Following the release of StarCraft 2: Legacy of the Void next week, Blizzard plans to support the campaign side of the game with what it calls Nova Covert Ops, the developer announced today.
“So for Nova Covert Ops, this is content for players that have really enjoyed the campaign experience, which is a vast amount of players,” senior designer Kristopher Howl said in an interview with GameSpot. “The vocal majority comes from multiplayer but we have a huge player base that really enjoys campaign and that's really all they play. So now we're offering more content for those players and similar to the prologue where we have the three missions.”
Howl also spoke as to what the character of Nova, a ghost in the StarCraft universe, will bring to the game in terms of gameplay mechanics.

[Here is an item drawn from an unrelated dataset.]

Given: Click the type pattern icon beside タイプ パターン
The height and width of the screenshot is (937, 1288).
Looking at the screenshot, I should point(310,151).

“So with Nova's background, being a ghost, she unlocks some unique abilities for units that have this more techy approach to them,” he said. “She'll be able to upgrade her own weapons, gear slots as well, like helmets that adjust visors so she gets special abilities to take into missions with her. She'll be present on the ground for you to run around and control. By equipping these items you will have new abilities in that mission to engage with.”
Blizzard is also setting Nova Covert Ops up to be tie into the broader StarCraft canon.

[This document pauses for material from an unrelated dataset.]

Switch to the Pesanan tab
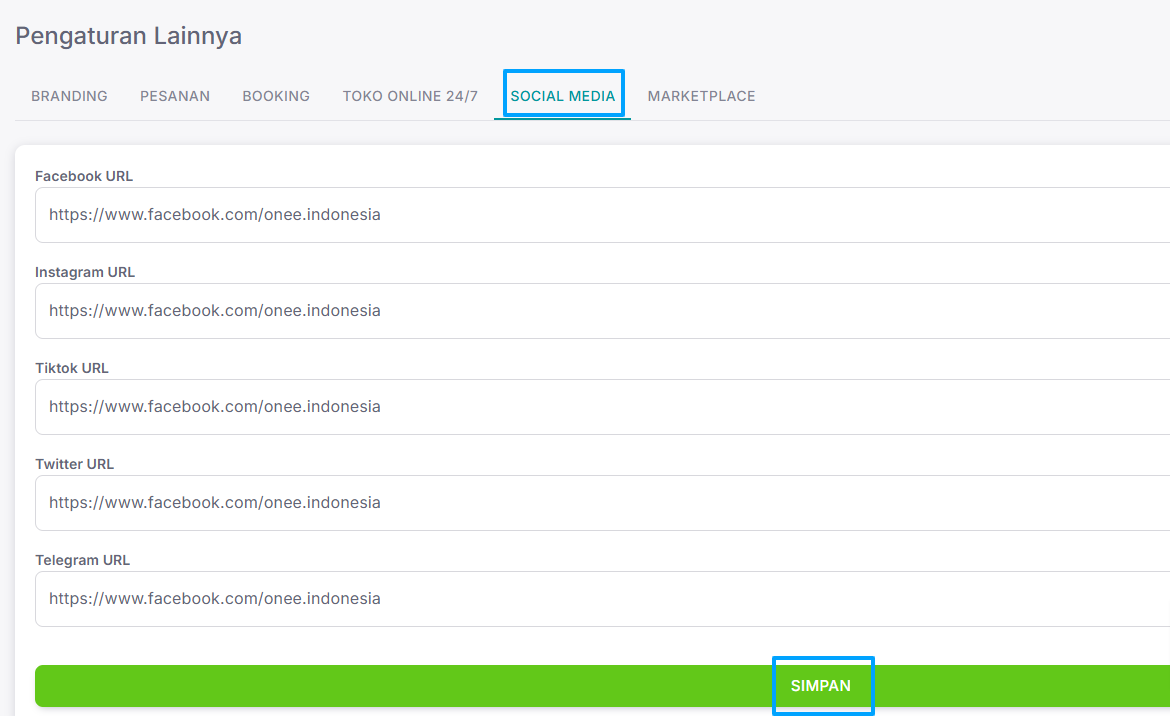This screenshot has width=1170, height=716. (x=175, y=96)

“It will tie into some of Nova's lore,” Howl said. “This is really a chance to explore her history a bit more, explain what the Terran dominion's been up to since the events of Legacy of the Void. It is taking place some time after the events of Legacy of the Void, the dust has settled, the Terran Dominion is trying to repair their homeworlds and the lives of their people. This will kick off on a tangent that explores Nova's world a little more.”
Nova Covert Ops will encompass nine missions that will be released in three separate “mission packs.” Blizzard hopes to begin releasing the mission packs “by the start of next year,” though no exact date has been set.
In September, Blizzard said that with future development of StarCraft 2 and the StarCraft franchise as a whole, it would be taking cues from another Blizzard game, Heroes of the Storm, releasing smaller updates more often, rather than bigger content releases with large gaps in between. That sentiment was also echoed by Howl in the above interview.